◆ Data records
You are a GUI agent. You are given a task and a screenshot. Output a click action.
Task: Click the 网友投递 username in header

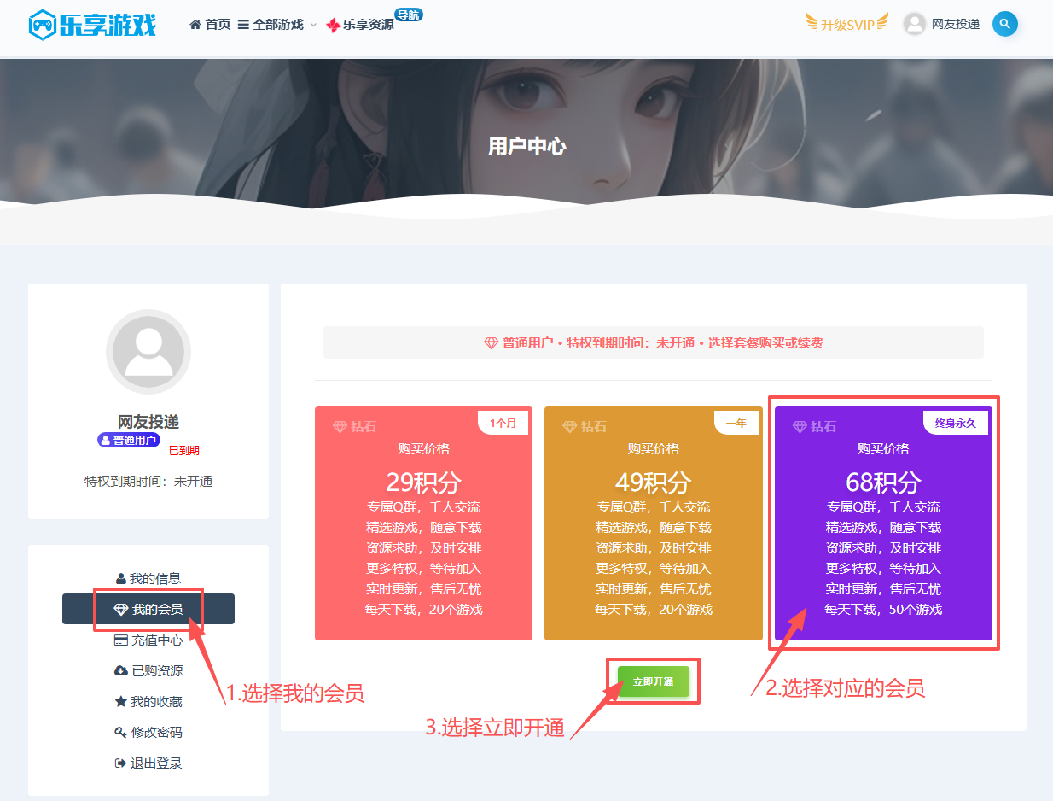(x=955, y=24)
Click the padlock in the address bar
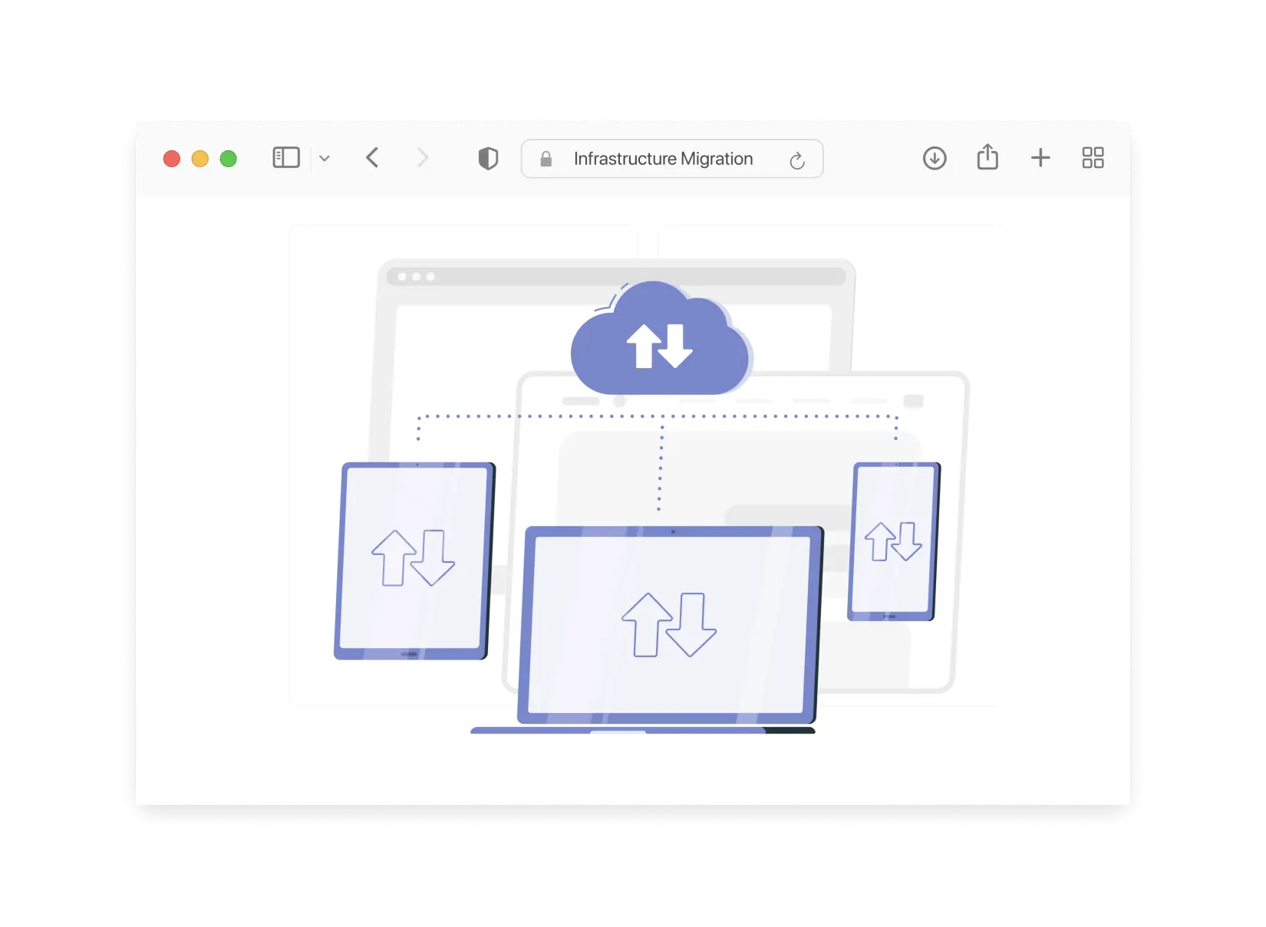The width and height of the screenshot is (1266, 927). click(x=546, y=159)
--
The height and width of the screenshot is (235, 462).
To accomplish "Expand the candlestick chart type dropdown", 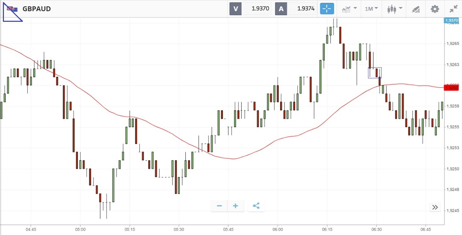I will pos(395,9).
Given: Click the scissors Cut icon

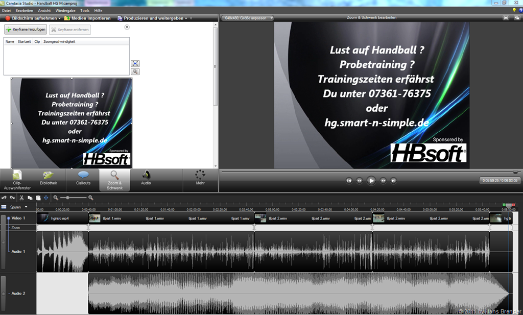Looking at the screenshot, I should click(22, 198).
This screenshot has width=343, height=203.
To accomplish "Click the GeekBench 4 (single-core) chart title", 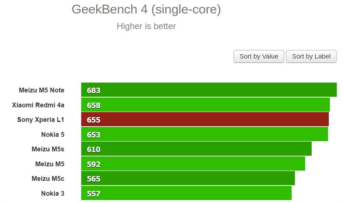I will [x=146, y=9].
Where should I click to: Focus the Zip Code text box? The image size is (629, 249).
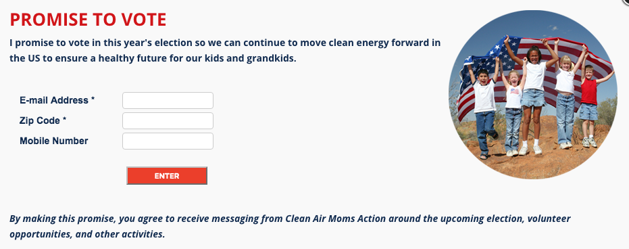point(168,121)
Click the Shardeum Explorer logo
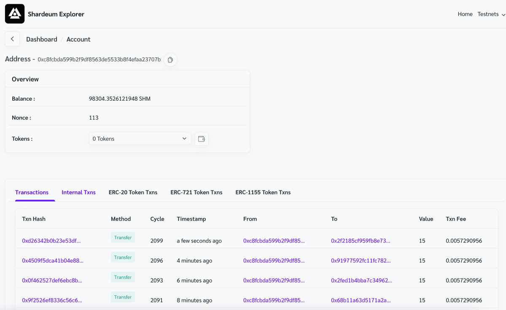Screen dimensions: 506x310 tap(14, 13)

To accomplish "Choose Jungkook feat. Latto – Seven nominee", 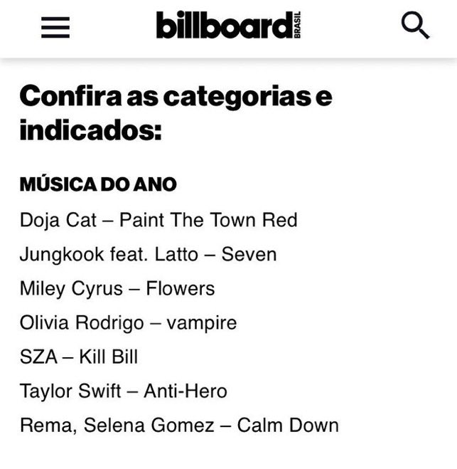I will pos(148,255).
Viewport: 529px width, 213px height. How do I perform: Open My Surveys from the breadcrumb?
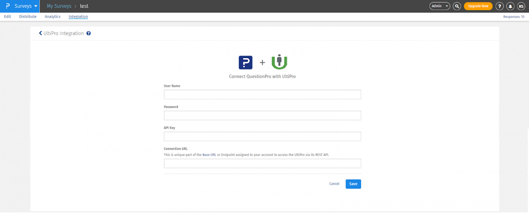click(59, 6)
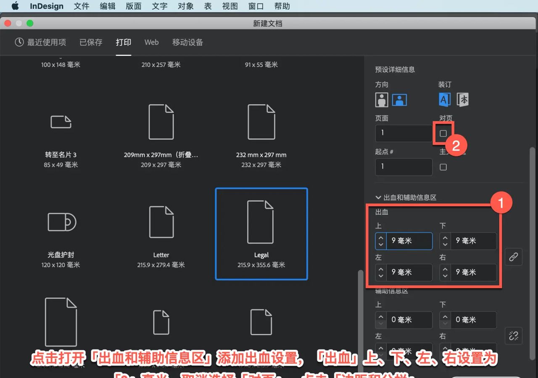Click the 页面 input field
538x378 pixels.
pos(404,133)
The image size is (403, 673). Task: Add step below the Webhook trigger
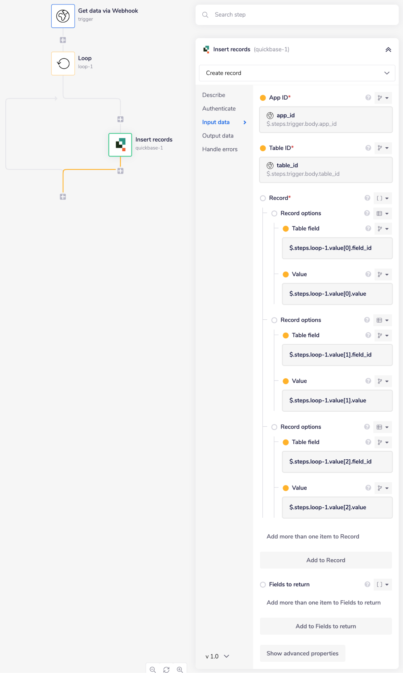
...
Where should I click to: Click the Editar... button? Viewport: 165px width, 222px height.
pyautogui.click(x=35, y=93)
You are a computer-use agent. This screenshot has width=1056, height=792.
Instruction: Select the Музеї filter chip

◆ Assigned task
Only lines with the word "agent" are wanted, so copy each one from the records.

◆ Task output
You are a GUI agent. You are given a task and a screenshot. Output a click action.
You are a computer-use agent. This screenshot has width=1056, height=792.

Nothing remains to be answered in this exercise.